Pour les chercheurs, le lien entre l’utilisation des déodorants antitranspirants et la hausse du nombre de cancers du sein observés depuis cinquante ans doit être pris au sérieux. « Plus de 80 % des tumeurs surviennent dans la partie externe de la glande, celle qui est à proximité de l’aisselle », a expliqué André-Pascal Sappino sur France Inter mardi 12 octobre.

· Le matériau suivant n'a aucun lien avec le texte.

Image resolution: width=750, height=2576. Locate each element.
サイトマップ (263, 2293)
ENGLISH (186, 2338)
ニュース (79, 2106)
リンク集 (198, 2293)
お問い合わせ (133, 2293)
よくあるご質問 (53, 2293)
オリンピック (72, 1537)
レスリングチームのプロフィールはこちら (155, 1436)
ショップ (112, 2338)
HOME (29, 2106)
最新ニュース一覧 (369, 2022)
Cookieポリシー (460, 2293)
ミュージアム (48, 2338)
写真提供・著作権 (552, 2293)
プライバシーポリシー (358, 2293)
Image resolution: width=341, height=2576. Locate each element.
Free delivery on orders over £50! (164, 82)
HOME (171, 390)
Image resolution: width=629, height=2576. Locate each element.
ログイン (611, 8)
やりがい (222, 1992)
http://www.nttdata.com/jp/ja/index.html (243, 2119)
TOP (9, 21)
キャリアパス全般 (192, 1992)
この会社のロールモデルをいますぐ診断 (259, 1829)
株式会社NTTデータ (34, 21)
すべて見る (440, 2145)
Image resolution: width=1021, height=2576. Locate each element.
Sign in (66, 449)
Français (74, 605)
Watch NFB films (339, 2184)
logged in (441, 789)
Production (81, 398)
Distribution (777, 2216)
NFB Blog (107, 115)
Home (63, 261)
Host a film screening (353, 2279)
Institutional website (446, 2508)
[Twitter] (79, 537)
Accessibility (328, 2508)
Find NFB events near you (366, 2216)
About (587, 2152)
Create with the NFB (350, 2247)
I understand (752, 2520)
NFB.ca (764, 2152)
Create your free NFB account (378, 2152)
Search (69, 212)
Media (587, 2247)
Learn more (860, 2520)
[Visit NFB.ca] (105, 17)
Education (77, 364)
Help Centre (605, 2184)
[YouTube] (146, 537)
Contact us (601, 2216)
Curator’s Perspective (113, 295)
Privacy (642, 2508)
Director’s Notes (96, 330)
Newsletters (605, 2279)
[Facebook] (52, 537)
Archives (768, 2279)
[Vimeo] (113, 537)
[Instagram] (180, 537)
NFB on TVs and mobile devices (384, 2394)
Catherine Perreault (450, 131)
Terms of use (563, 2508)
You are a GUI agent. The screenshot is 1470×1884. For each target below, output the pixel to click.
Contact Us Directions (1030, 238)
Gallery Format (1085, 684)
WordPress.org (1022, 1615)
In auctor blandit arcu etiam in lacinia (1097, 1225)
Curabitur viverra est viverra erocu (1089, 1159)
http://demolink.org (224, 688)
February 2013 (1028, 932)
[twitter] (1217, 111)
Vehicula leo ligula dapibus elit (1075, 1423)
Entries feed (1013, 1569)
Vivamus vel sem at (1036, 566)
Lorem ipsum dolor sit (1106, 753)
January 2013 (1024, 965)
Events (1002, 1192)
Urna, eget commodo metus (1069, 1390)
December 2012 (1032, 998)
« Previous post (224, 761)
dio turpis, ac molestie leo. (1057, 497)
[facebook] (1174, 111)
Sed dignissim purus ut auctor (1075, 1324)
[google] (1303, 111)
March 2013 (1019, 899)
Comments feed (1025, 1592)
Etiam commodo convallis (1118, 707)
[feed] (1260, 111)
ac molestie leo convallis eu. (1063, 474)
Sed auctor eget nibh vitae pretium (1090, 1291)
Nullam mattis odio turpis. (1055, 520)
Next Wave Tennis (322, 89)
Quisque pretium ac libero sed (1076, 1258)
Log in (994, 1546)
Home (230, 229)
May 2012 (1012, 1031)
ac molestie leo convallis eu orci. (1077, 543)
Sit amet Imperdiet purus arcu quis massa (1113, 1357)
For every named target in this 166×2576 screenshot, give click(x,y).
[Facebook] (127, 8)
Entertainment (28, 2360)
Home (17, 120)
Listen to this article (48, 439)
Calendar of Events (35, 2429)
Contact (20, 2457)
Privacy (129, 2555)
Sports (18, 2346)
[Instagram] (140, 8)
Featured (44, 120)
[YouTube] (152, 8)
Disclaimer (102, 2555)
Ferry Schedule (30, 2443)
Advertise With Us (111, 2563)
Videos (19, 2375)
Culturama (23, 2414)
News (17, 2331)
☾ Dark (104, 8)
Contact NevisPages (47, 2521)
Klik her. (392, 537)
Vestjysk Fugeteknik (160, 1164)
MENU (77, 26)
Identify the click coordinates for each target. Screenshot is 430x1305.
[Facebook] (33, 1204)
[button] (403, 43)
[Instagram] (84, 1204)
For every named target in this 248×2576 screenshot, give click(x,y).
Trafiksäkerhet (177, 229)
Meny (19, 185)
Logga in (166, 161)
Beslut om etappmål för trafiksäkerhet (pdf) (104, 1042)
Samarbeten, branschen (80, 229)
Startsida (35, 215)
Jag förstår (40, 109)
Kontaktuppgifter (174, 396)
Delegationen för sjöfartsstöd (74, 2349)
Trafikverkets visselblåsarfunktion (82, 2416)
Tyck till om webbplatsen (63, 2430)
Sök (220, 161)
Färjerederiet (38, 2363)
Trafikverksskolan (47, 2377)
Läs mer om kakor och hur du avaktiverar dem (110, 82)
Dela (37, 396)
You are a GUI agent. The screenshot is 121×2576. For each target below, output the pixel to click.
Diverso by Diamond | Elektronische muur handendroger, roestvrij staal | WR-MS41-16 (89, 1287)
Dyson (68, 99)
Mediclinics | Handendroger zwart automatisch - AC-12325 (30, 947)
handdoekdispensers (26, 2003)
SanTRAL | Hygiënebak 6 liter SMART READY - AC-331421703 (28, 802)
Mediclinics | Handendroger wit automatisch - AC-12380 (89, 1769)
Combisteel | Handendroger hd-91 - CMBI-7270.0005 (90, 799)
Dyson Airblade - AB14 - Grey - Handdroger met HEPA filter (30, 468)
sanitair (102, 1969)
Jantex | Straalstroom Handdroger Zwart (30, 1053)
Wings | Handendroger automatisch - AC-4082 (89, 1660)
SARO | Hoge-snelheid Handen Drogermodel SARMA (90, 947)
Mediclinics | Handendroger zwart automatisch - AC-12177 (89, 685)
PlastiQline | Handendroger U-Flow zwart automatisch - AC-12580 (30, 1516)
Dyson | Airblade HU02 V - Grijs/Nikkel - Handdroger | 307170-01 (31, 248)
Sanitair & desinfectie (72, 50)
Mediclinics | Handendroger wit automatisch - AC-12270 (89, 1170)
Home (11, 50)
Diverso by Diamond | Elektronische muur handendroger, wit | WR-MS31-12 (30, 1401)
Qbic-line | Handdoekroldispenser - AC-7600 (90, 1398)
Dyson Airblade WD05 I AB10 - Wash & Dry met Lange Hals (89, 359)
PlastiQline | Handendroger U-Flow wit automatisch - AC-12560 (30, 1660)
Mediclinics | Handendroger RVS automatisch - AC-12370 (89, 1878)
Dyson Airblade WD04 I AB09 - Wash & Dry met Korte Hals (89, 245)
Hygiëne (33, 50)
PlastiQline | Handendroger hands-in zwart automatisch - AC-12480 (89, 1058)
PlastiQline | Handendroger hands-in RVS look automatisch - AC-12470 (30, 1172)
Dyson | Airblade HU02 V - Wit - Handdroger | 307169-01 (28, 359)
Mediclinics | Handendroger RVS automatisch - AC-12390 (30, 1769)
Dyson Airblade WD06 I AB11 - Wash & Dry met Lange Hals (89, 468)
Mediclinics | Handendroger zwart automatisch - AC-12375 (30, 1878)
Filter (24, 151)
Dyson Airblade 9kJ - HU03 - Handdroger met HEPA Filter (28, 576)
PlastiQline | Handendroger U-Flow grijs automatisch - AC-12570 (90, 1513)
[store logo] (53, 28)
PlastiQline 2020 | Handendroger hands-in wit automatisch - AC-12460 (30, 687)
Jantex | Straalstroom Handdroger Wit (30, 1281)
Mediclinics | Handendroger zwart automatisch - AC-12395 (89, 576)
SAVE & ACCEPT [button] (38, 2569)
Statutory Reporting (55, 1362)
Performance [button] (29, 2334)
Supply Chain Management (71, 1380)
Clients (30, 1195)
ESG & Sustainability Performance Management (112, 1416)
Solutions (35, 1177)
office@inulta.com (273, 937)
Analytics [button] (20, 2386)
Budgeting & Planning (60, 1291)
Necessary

Pour autant, explique Franceinfo, les chercheurs reconnaissent eux-mêmes que l’extrapolation des résultats n’est pas évidente. Pour établir un vrai lien de cause à effet entre l’utilisation de déodorants contenant des sels d’aluminium et l’apparition de cancers du sein chez l’humain, il faudrait mener de vastes études sur le long terme incluant des groupes d’utilisateurs de ces produits. Les conclusions ne seraient pas connus avant plusieurs années.

Principe de précaution

En attendant, les résultats des chercheurs suisses font débat. Le comité scientifique pour la sécurité des consommateurs (CSSC), comité consultatif de l’Union européenne, a estimé dans un rapport publié en mars 2020 que les déodorants ne présentaient pas de danger pour la santé si leur concentration en aluminium était inférieure à 10,60 % pour les sprays, et à 6,25 % pour les autres. Ces chiffres sont supérieurs aux concentrations observées dans les produits sur le marché. Le CSSC affirmait également que « l’exposition systémique à l’aluminium par l’intermédiaire des applications quotidiennes de produits cosmétiques n’ajoute pas de manière significative à la charge corporelle en aluminium provenant d’autres sources ».

En 2011, l’Agence nationale de sécurité du médicament et des produits de santé (ANSM) concluait qu’aucun élément ne mettait en évidence le lien entre une exposition à l’aluminium par la peau et l’apparition d’un cancer. L’ANSM recommandait toutefois de limiter la concentration d’aluminium dans les produits cosmétiques à 0,6 %, et de ne pas utiliser les produits contenant de l’aluminium juste après le rasage ou sur une peau lésée, car l’absorption est plus forte dans ces cas-là.

Mais, pour la Fondation des Grangettes, les dernières études menées par Stefano Mandriota et André-Pascal Sappino « dessinent, pour [l’aluminium], un chemin similaire à celui déjà vu pour des agents cancérigènes désormais avérés tels que le tabac ou l’amiante ». Ces scientifiques appellent les autorités à restreindre, par précaution, l’utilisation de l’aluminium par l’industrie cosmétique.